Baby Bibs With Different Types
There are many things to think about when having a baby, for new parents especially as they rarely have any experience to fall back on. One thing that many new parents neglect to consider is the issue of baby bibs. There are different types of baby bib, each with their own advantages and disadvantages. As a new parent, you will probably think that you do not need to think about bibs until the baby is at least 4 months old, the age at which some babies are able to wean.
However, many new parents have found that they have neglected a key area: baby dribble. Even if your baby does not eat solid food, it may still dribble a lot, and need, therefore, to wear a bib. If your baby does not dribble much, it is still worth taking the time to consider different types of baby bibs. Here, we discuss the pros and cons of various types of bib, from bandana bibs to scoop bibs, in the hope of preparing you to cope with one of the most problematic times in a baby's life: weaning.
Bandana bibs get their name because they are modelled on the bandana (- a handkerchief folded in half to create a triangle, and then tied around the neck for decoration).
1. Great for babies who are teething or dribbling a lot, because they look like items of clothing, rather than bibs.

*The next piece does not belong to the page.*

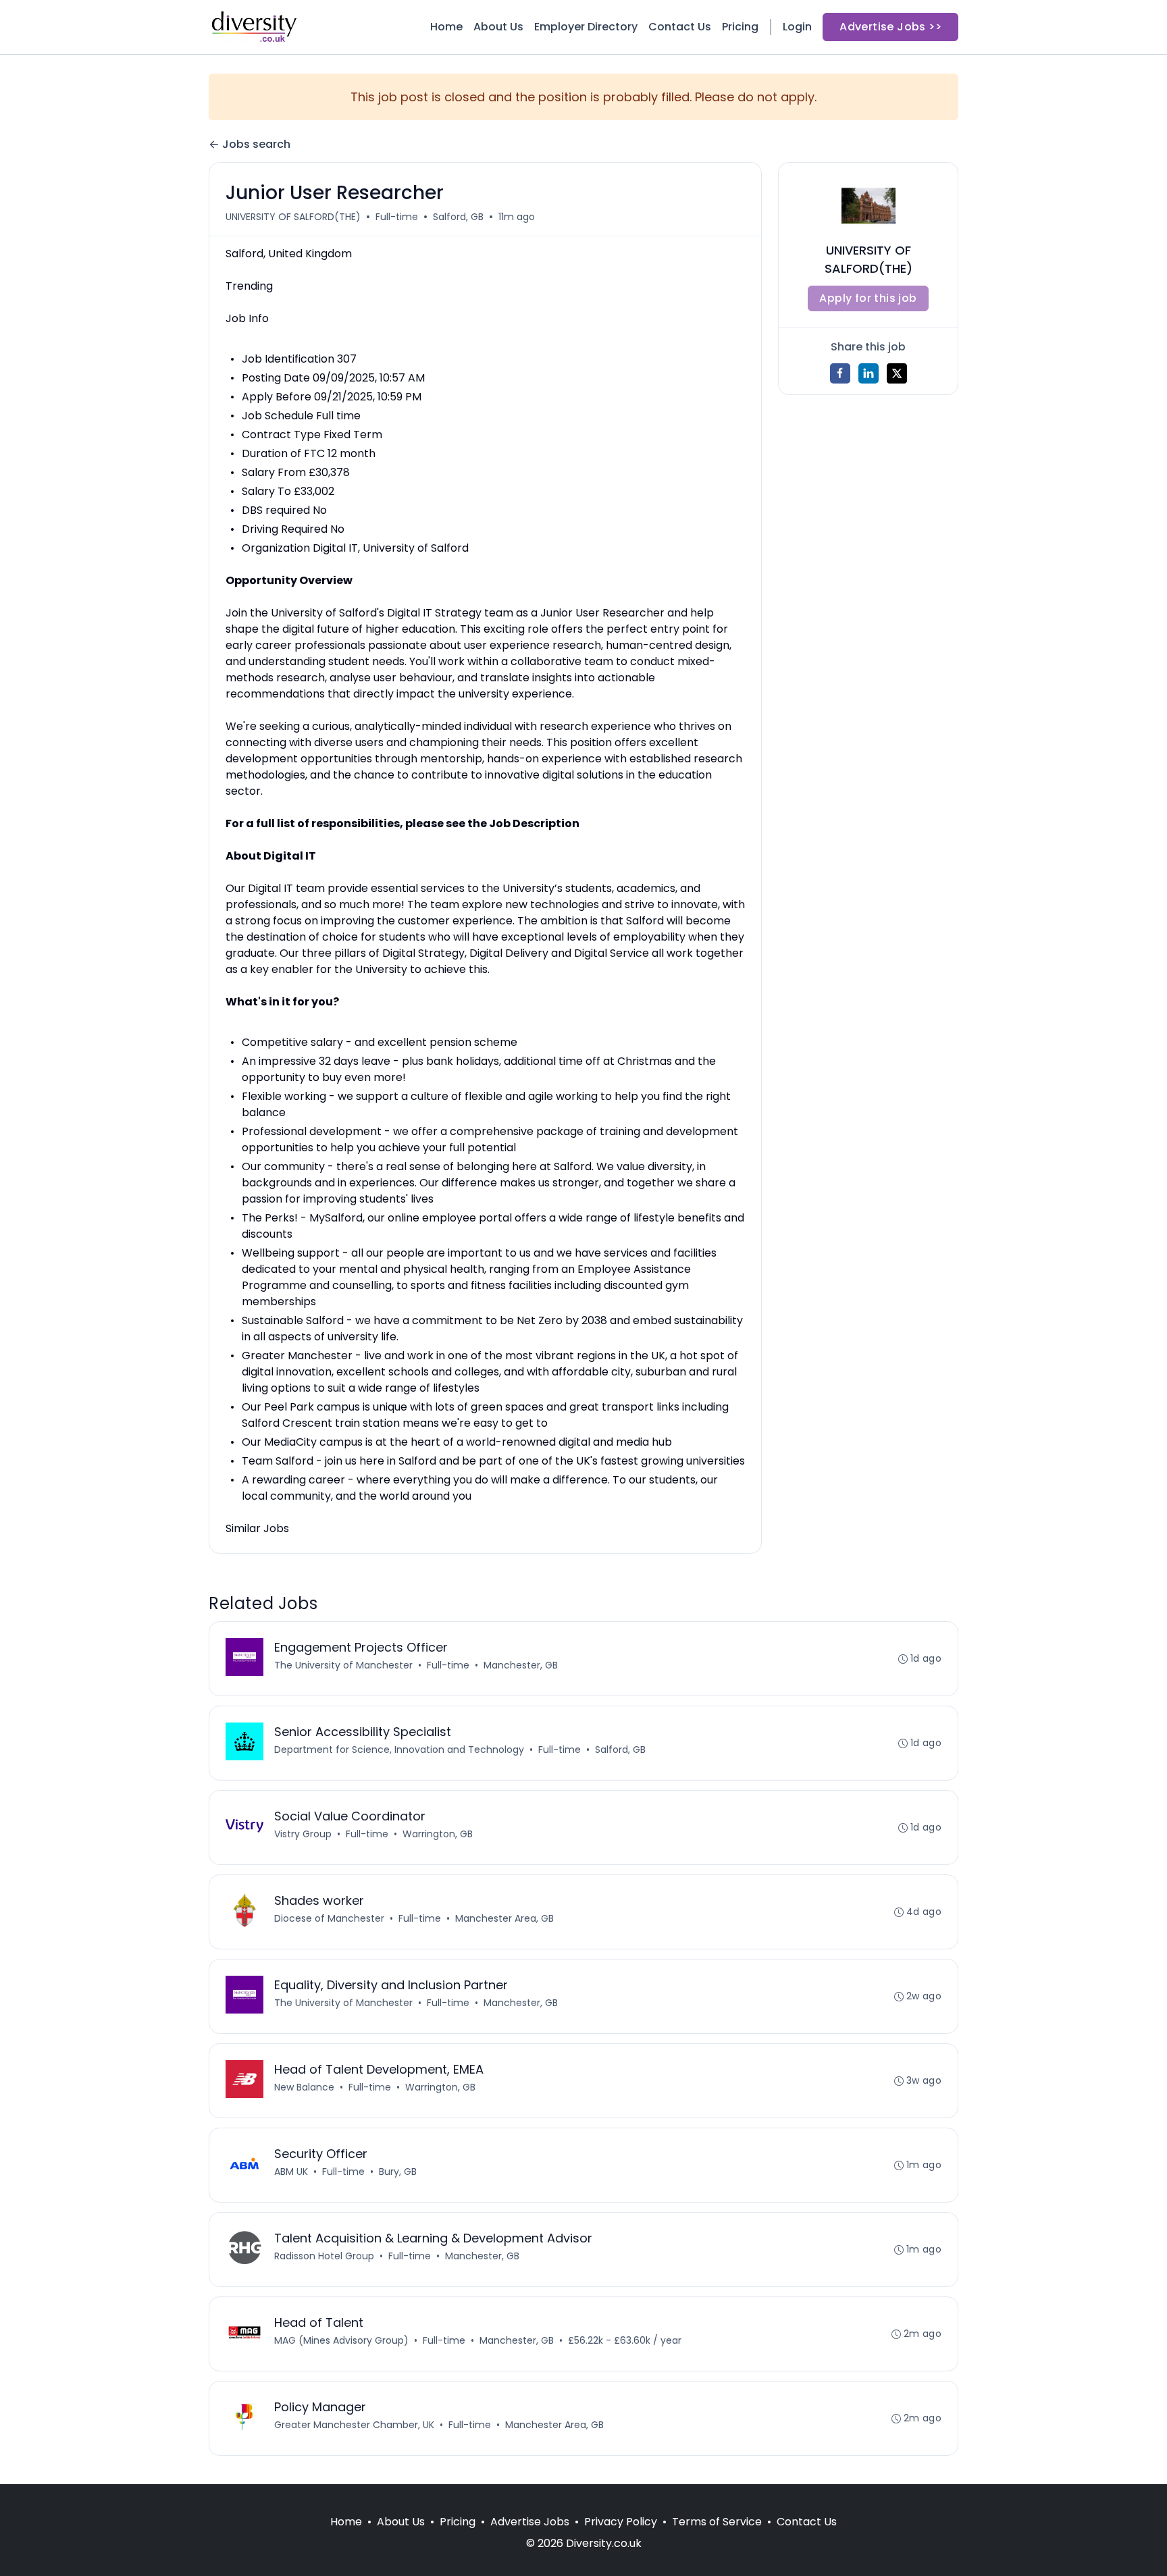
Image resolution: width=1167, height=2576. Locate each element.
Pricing (740, 26)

2. Because they sit rather high on the neck, they absorb a lot more dribble than an ordinary bib would.
3. They are difficult for the baby to remove because they tie around the back of the neck.

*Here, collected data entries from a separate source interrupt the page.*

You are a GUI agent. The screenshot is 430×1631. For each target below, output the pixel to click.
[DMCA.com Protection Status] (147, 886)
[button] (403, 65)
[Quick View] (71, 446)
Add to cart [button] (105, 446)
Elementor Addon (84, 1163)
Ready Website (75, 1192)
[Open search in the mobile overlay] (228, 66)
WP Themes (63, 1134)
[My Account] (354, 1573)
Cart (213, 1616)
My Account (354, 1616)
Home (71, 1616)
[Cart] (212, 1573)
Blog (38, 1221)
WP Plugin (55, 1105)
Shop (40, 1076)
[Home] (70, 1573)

1. They do not reach very far down, and so may not protect clothes as much as other types of bib, such as the coverall (see below).

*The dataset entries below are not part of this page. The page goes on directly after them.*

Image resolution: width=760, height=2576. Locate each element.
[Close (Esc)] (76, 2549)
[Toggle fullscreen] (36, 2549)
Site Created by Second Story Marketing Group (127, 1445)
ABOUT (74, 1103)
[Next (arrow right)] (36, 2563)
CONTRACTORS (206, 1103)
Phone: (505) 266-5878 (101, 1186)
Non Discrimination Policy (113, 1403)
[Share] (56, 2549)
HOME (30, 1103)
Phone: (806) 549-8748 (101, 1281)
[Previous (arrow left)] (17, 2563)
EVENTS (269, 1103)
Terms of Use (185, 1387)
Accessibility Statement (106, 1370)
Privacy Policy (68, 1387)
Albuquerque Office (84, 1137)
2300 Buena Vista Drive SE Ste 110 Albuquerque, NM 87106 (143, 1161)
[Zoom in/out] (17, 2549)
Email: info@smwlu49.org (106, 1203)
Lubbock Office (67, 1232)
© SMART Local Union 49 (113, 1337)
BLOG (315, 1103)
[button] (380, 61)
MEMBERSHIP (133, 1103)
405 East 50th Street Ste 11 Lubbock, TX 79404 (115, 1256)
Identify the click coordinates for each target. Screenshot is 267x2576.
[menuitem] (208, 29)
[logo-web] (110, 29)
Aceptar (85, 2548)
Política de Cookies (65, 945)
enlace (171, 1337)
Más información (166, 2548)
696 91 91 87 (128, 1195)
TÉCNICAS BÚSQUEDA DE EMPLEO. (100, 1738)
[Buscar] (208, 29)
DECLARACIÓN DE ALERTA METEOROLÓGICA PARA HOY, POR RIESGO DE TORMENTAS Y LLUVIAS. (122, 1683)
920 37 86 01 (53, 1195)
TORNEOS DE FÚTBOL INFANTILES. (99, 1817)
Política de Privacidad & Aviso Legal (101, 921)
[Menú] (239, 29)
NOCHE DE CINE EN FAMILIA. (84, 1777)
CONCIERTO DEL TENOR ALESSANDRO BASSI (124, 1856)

These are a familiar type of bib. They are normally made of plastic and they have what looks much like a trough at the bottom of the bib, which catches food as it falls. These bibs are for use at meal times only, because they are not very comfortable.
1. They are easy to clean. They simply need wiping down after use.
2. Provide children with a sense of independence, as parents are more likely to allow the baby to feed itself (because they will make less of a mess).
1. Babies must be able to sit up on their own before this style of bib is usable - if the baby is unable to sit up, opt for bandana bibs or the traditional dribble bibs.
2. They may be uncomfortable, banging against the table or high chair, and rubbing the neck.
These, as the name suggests, cover all of the baby's upper body. These are plastic bibs and look like jumpers, rather than a traditional bib. They are great for older babies, who already know how to feed themselves, but who have yet to learn the art of cleanliness.